*TASK REQUIREMENTS*. Word for word, give the records again, dropping any picture they hold.

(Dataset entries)

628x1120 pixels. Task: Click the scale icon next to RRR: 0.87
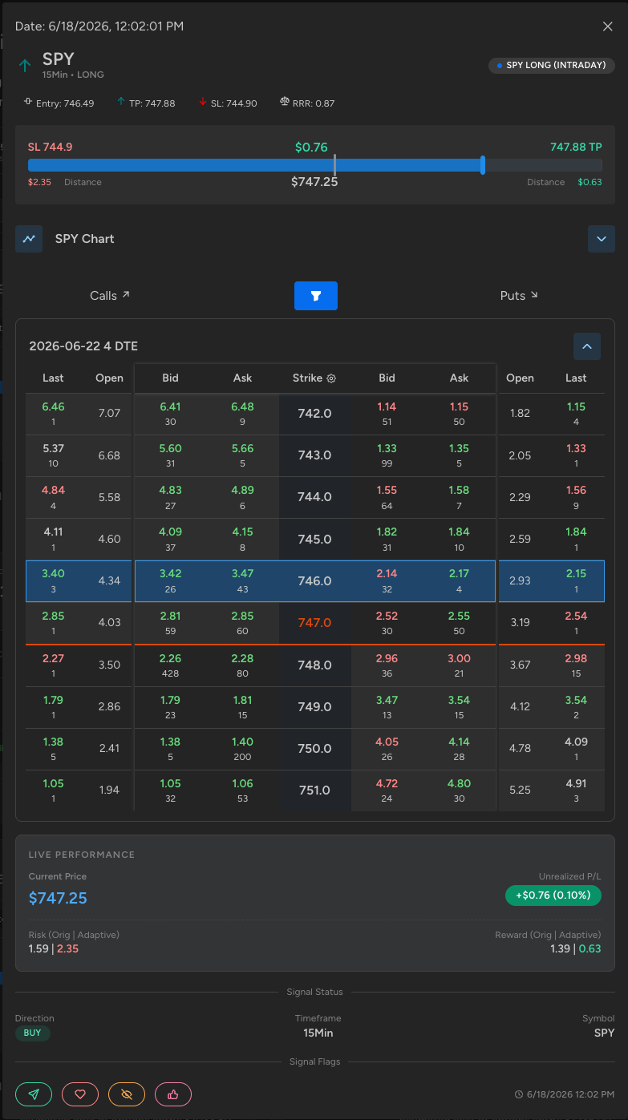pyautogui.click(x=284, y=103)
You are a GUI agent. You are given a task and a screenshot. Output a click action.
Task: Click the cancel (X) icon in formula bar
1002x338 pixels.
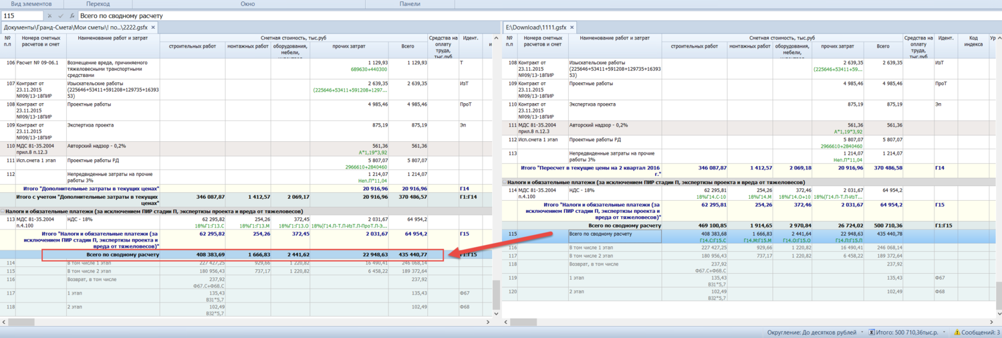[x=50, y=15]
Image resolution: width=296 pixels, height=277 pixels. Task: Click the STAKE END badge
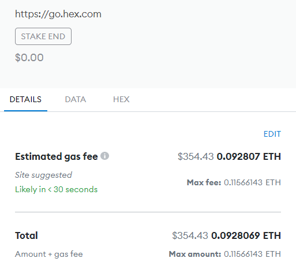43,36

*EXPECTED OUTPUT*.
628x1120 pixels. Task: Click the scale icon next to RRR: 0.87
pyautogui.click(x=284, y=103)
You are a GUI agent. You are given a task and a screenshot. Output a click action.
Task: Click the cancel (X) icon in formula bar
1002x338 pixels.
[x=50, y=15]
Image resolution: width=296 pixels, height=277 pixels. Task: Click the STAKE END badge
43,36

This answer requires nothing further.